Commanders and leaders
- Valentin Dahldorf, Gustaf Henrik Siegroth: Michał Serwacy Wiśniowiecki, Aleksandr Menshikov

Strength
- 1,000–1,500 men: 5,000 men

Casualties and losses
- 200 killed or wounded: 250 killed or wounded

= Battle of Praga (1705) =

Battle in the Great Northern War

The Battle of Praga took place on October 25, 1705, near the town of Warsaw, Poland during the fifth year of the Great Northern War. The Swedish army of more than 270 men assisted by approximately 140 soldiers from the Polish–Lithuanian Commonwealth under the command of Valentin Dahldorf defeated a combined Polish–Saxon–Russian force of about 5,000 men under Michał Serwacy Wiśniowiecki and Aleksandr Menshikov.

==Prelude==

After the fruitless attack by Otto Arnold von Paykull to interrupt the coronation of king Stanisław Leszczyński in the battle of Warsaw, Polish commander Wiśniowiecki and Russian commander Menshikov attempted to surprise the Swedish patrol guarding the bridge going over the Vistula from Praga to Warsaw in order to capture and destroy the bridge which would, otherwise, greatly assist to the Swedish operations in the area. Only the Uppland and Dalarna regiments were stationed near Praga to protect the Polish Coronation in Warsaw, while the main army under Charles XII of Sweden was at Blonie.

==Battle==
A part of the coalition army managed to completely surprise and overwhelm a Polish force of about 140 men—friendly to Leszczyński and the Swedes—inside Praga while the rest attacked the 40 Swedish infantrymen patrolling the bridgehead. These were, in turn, also surprised and the coalition forces managed to push out to the middle of the bridge before getting halted by twelve men of the patrol, guarding there. They could hold their defense until further Swedish reinforcements, alerted by the musket fire, from the Uppland regiment of 20 men under Dahldorf arrived, which forced the coalition forces back. However, at the same bridgehead the coalition forces were reinforced by the rest of their part having fought the Polish guard in Praga. They soon positioned all around the bridgehead and fired massive volleys and cannon fire—six cannons which they had earlier captured from the Poles—against the vulnerable Swedes who retreated back over the bridge after having lost many men dead and wounded. The bridge was then open for their opponents to capture and destroy. Soon, however, further Swedish reinforcements of 210 men from the Uppland and Dalarna regiments (100 from Dal) grouped and counterattacked—with a cold steel charge—the superior coalition forces at the bridge, who were thrown back once again towards Praga and then forced to retreat after the rest of the Dalarna Regiment under Gustaf Henrik Siegroth arrived, who chased them out, inflicting great casualties.

==Aftermath==
In this action the Swedes and their Polish allies lost about 200 men.

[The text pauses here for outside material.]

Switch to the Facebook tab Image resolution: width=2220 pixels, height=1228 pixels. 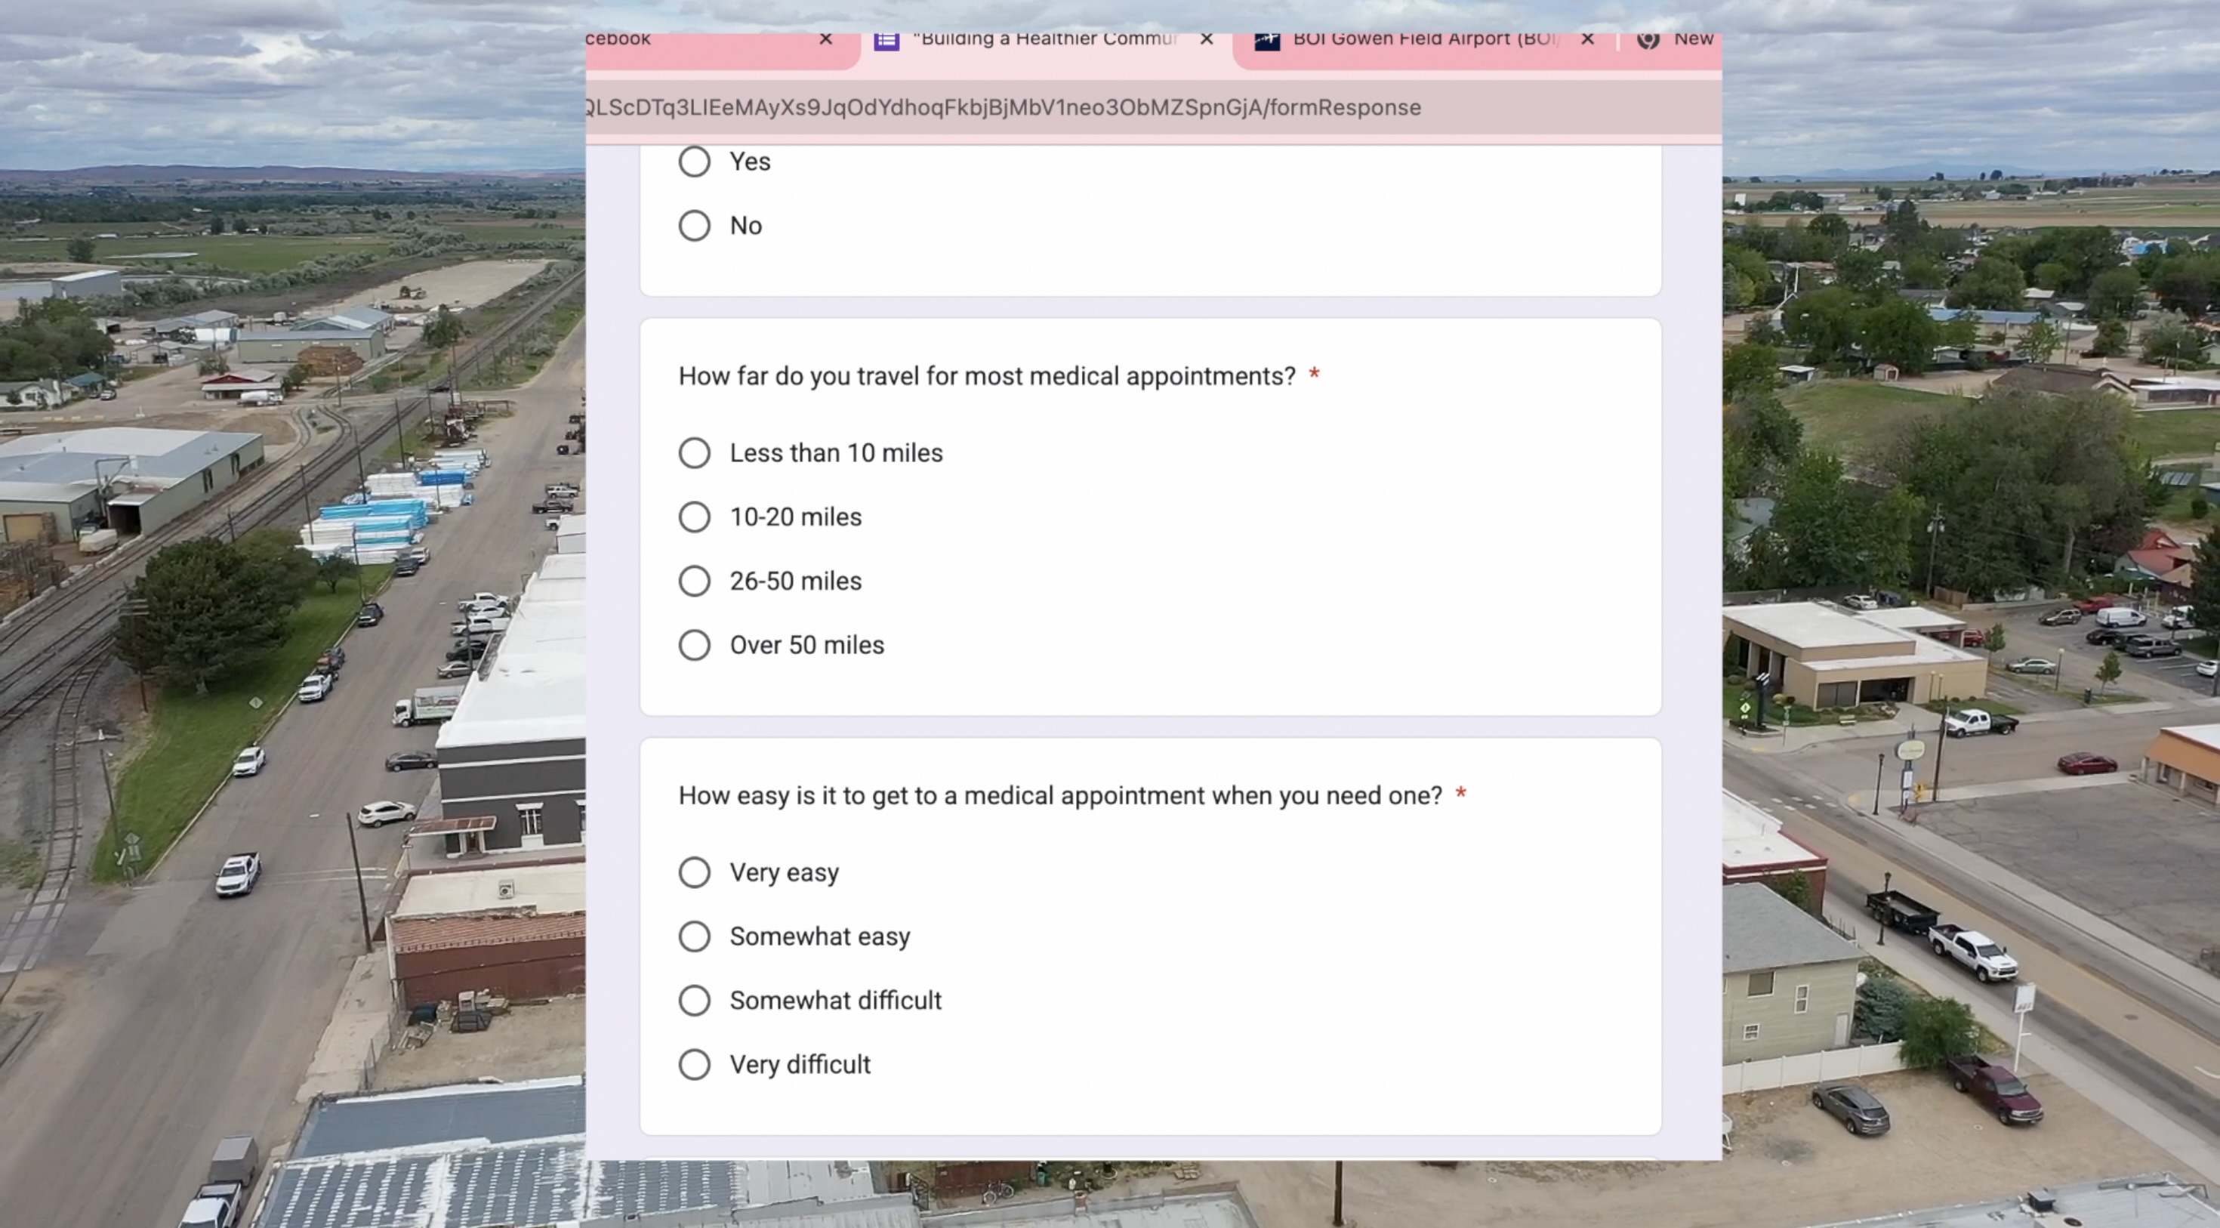672,41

The Dalarna Regiment, having an unofficial status as elite in the Swedish army, suffered 17 killed and 53 wounded alone. The combined Polish–Saxon–Russian forces lost about 250 men. About 270 Swedes and 140 Poles participated in the fighting before the arrival of the full Dala regiment in the ending, which could estimate the full force to somewhere between 1,000 and 1,500 men. Additional Swedish units appeared soon, but they were too late to participate in the fighting.

==Literature==
- Grimberg & Uddgren, Carl & Hugo (1914). Svenska krigarbragder (in Swedish). Norstedt Förlag. Stockholm.
- Wimmer, Jan (1956). Wojsko Rzeczypospolitej w dobie wojny północnej: 1700–1717.
- Pihlström, Anton & Westerlund, Carl (1906). 1Kungl. dalregementets historia 3, Kungl. dalregementet under karolinska tiden 1682–1721.
- Defoe, Daniel (1720). The History of the Wars, of His Late Majesty Charles XII, King of Sweden.